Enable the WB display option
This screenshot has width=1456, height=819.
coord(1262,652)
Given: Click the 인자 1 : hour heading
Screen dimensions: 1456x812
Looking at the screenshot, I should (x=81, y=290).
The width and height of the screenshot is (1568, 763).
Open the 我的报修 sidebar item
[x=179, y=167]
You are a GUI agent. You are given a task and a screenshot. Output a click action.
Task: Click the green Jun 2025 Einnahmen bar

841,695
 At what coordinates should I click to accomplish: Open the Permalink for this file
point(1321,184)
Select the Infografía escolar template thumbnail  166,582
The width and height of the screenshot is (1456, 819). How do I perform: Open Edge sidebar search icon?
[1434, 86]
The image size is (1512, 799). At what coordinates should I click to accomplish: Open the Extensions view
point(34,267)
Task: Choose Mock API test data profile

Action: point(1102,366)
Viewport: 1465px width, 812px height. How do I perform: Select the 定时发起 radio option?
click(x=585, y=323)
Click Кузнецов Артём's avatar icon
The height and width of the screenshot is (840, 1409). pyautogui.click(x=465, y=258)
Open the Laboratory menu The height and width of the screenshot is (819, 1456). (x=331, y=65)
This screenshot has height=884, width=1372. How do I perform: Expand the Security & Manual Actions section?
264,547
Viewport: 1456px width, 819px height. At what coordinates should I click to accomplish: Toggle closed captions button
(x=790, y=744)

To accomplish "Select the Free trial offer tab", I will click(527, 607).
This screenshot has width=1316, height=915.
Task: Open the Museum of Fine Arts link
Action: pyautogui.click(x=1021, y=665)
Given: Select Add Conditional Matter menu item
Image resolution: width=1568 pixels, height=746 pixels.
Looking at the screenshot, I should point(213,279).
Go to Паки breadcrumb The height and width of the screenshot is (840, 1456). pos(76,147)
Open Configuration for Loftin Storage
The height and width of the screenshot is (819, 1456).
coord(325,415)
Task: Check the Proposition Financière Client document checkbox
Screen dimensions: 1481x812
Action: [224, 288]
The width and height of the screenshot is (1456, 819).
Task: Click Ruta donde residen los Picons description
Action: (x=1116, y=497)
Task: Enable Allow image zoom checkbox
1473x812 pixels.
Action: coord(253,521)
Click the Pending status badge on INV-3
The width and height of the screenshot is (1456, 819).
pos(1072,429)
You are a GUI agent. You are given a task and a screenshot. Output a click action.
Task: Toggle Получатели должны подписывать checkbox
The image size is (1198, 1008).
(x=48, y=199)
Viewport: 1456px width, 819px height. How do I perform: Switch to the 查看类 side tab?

* The task
Your answer must consist of every line above, transcribed verbatim.

* Task result
Enable the WB display option
This screenshot has width=1456, height=819.
coord(1262,652)
Given: Click the 인자 1 : hour heading
Screen dimensions: 1456x812
Looking at the screenshot, I should (x=81, y=290).
The width and height of the screenshot is (1568, 763).
Open the 我的报修 sidebar item
[x=179, y=167]
You are a GUI agent. You are given a task and a screenshot. Output a click action.
Task: Click the green Jun 2025 Einnahmen bar

841,695
 At what coordinates should I click to accomplish: Open the Permalink for this file
point(1321,184)
Select the Infografía escolar template thumbnail  166,582
The width and height of the screenshot is (1456, 819). How do I perform: Open Edge sidebar search icon?
[1434, 86]
The image size is (1512, 799). At what coordinates should I click to accomplish: Open the Extensions view
point(34,267)
Task: Choose Mock API test data profile

Action: point(1102,366)
Viewport: 1465px width, 812px height. How do I perform: Select the 定时发起 radio option?
click(x=585, y=323)
Click Кузнецов Артём's avatar icon
The height and width of the screenshot is (840, 1409). pyautogui.click(x=465, y=258)
Open the Laboratory menu The height and width of the screenshot is (819, 1456). (x=331, y=65)
This screenshot has height=884, width=1372. How do I perform: Expand the Security & Manual Actions section?
264,547
Viewport: 1456px width, 819px height. At what coordinates should I click to accomplish: Toggle closed captions button
(x=790, y=744)

To accomplish "Select the Free trial offer tab", I will click(527, 607).
This screenshot has width=1316, height=915.
Task: Open the Museum of Fine Arts link
Action: pyautogui.click(x=1021, y=665)
Given: Select Add Conditional Matter menu item
Image resolution: width=1568 pixels, height=746 pixels.
Looking at the screenshot, I should point(213,279).
Go to Паки breadcrumb The height and width of the screenshot is (840, 1456). pos(76,147)
Open Configuration for Loftin Storage
The height and width of the screenshot is (819, 1456).
coord(325,415)
Task: Check the Proposition Financière Client document checkbox
Screen dimensions: 1481x812
Action: [224, 288]
The width and height of the screenshot is (1456, 819).
Task: Click Ruta donde residen los Picons description
Action: (x=1116, y=497)
Task: Enable Allow image zoom checkbox
1473x812 pixels.
Action: coord(253,521)
Click the Pending status badge on INV-3
The width and height of the screenshot is (1456, 819).
pos(1072,429)
You are a GUI agent. You are given a task and a screenshot. Output a click action.
Task: Toggle Получатели должны подписывать checkbox
The image size is (1198, 1008).
(x=48, y=199)
Viewport: 1456px width, 819px height. How do I perform: Switch to the 查看类 side tab?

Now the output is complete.